For this specific purpose, I agree with you that language models seem less suitable. And if this is what you’re trying to tackle directly at the moment I can see why you would want to use domains like image generation and fluid simulation for that, rather than internet text prediction. But I think there’s good attack angles on important problems in interp that don’t route through investigating this sort of question as one of the first steps.
An overly-cute but not completely wrong answer: because I care about whether AI kills all the physical humans, not whether something somewhere writes the string “kill all the humans”. My terminal-ish values are mostly over the physical stuff.
I think the point you’re trying to make is roughly “well, it’s all pretty entangled with the physical stuff anyway, so why favor one medium or another? Instrumentally, either suffices.”. And the point I’m trying to make in response is “it matters a lot how complicated the relationship is between the medium and the physical stuff, because terminally it’s the physical we care about, so instrumentally stuff that’s more simply related to the physical stuff is a lot more useful to understand.”.
I don’t understand this argument. Interpretability is not currently trying to look at AIs to determine whether they will kill us. That’s way too advanced for where we’re at.
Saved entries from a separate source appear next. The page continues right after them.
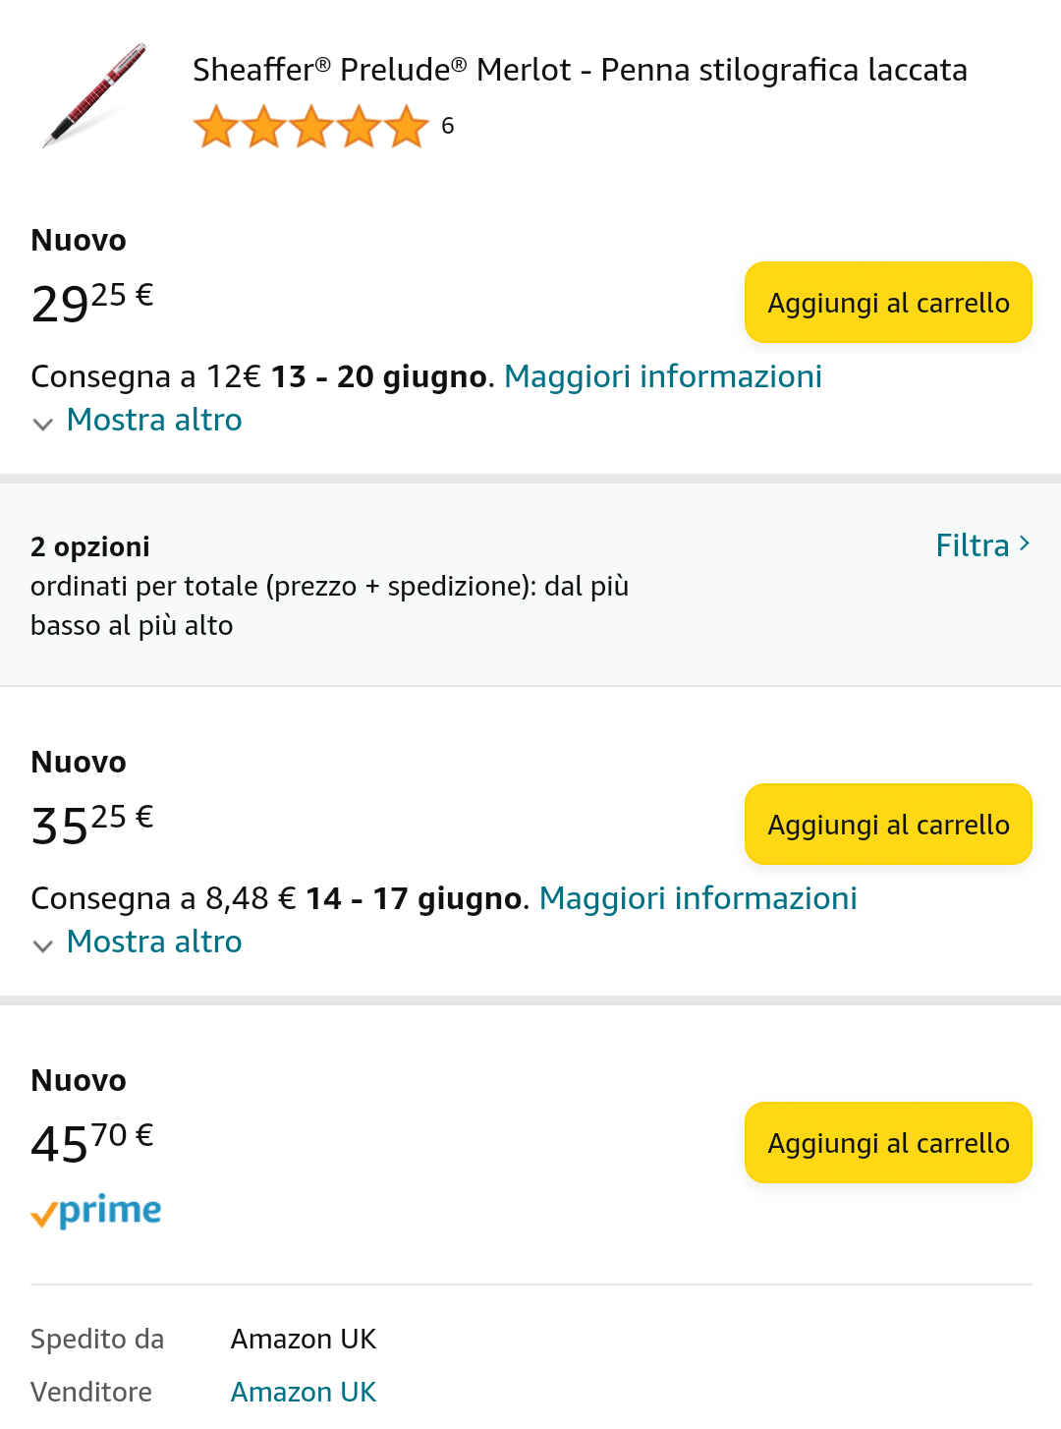Click the Prime logo badge
Screen dimensions: 1061x1429
pyautogui.click(x=96, y=1212)
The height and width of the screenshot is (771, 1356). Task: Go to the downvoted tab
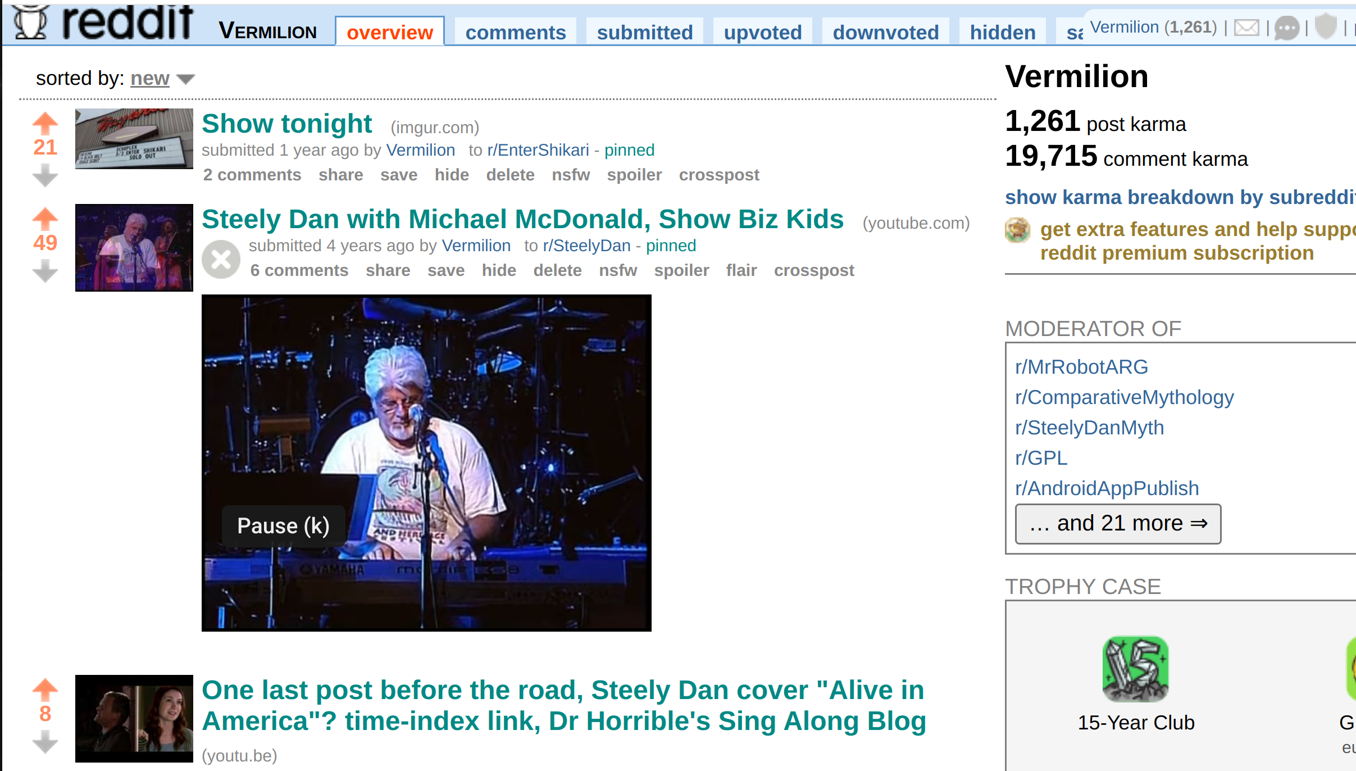886,33
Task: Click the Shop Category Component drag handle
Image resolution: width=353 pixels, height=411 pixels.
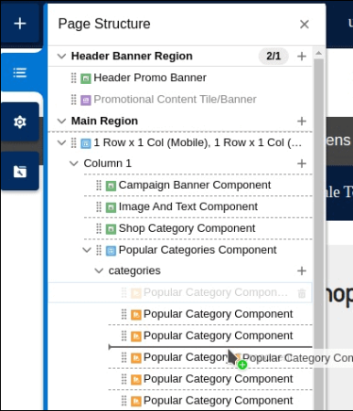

We’re more at the stage of asking questions like “Is the learning coefficient of a network composed of n independent superposed circuits equal to the learning coefficients of the individual n circuits summed, or greater?”
The laws of why and when neural networks learn to be modular, why and when they learn to do activation error-correction, what the locality of updating algorithms prevents them from learning, how they do inductive inference in-context, how their low-level algorithms correspond to something we would recognise as cognition, etc. are presumably fairly general and look more or less the same whether the network is trained on a domain that very directly relates to physical stuff or not.
Right, and that’s a problem. There’s this big qualitative gap between the kinds of questions interp is even trying to address today, and the kinds of questions it needs to address. It’s the gap between talking about stuff inside the net, and talking about stuff in the environment (which the stuff inside the net represents).
And I think the focus on LLMs is largely to blame for that gap seeming “way too advanced for where we’re at”. I expect it’s much easier to cross if we focus on image models instead.
(And to be clear, even after crossing the internals/environment gap, there will still be a long ways to go before we’re ready to ask about e.g. whether an AI will kill us. But the internals/environment gap is the main qualitative barrier I know of; after that it should be more a matter of iteration and ordinary science.)